A “no consideration” merger (mutaika gappei) is a merger where no consideration is distributed to shareholders of the disappearing corporation.
In practice, “no consideration” mergers are seen in certain 100% group cases where merger consideration can be omitted, e.g., a merger between a parent company and its wholly-owned subsidiary, a merger between fellow subsidiary companies that are wholly owned by the common parent company, etc.

The 2010 Tax Reform clarified the tax treatment of no consideration mergers. In the 100% group cases set out below, a “no consideration” merger is treated as a tax qualified merger:

100% parent-sub relationship

(1) The surviving corporation wholly owns the disappearing corporation prior to the merger.

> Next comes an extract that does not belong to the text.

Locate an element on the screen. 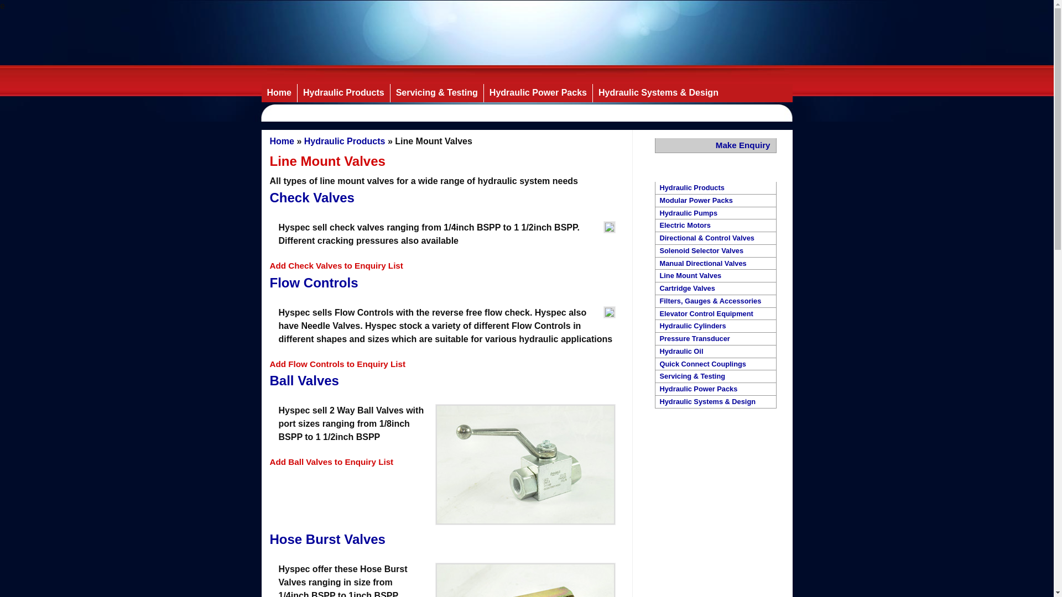 This screenshot has width=1062, height=597. 'Servicing & Testing' is located at coordinates (436, 92).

100% relationship under a common shareholder

Either of the following three cases:
(1) A person (either natural or corporate) wholly owns both the surviving corporation and the disappearing corporation prior to the merger.
(2) The surviving corporation and its wholly owning shareholder wholly own the disappearing corporation prior to the merger.
(3) The disappearing corporation and its wholly owning shareholder wholly own the surviving corporation prior to the merger.

In addition to the above, it is expected that the common shareholder will directly or indirectly wholly own the surviving corporation.

 

(As of April 2015)

This article is general in nature and is not intended to provide any tax advice on specific transactions. This article may not be relied upon by anyone and we accept no liability to anyone who took actions based on this article.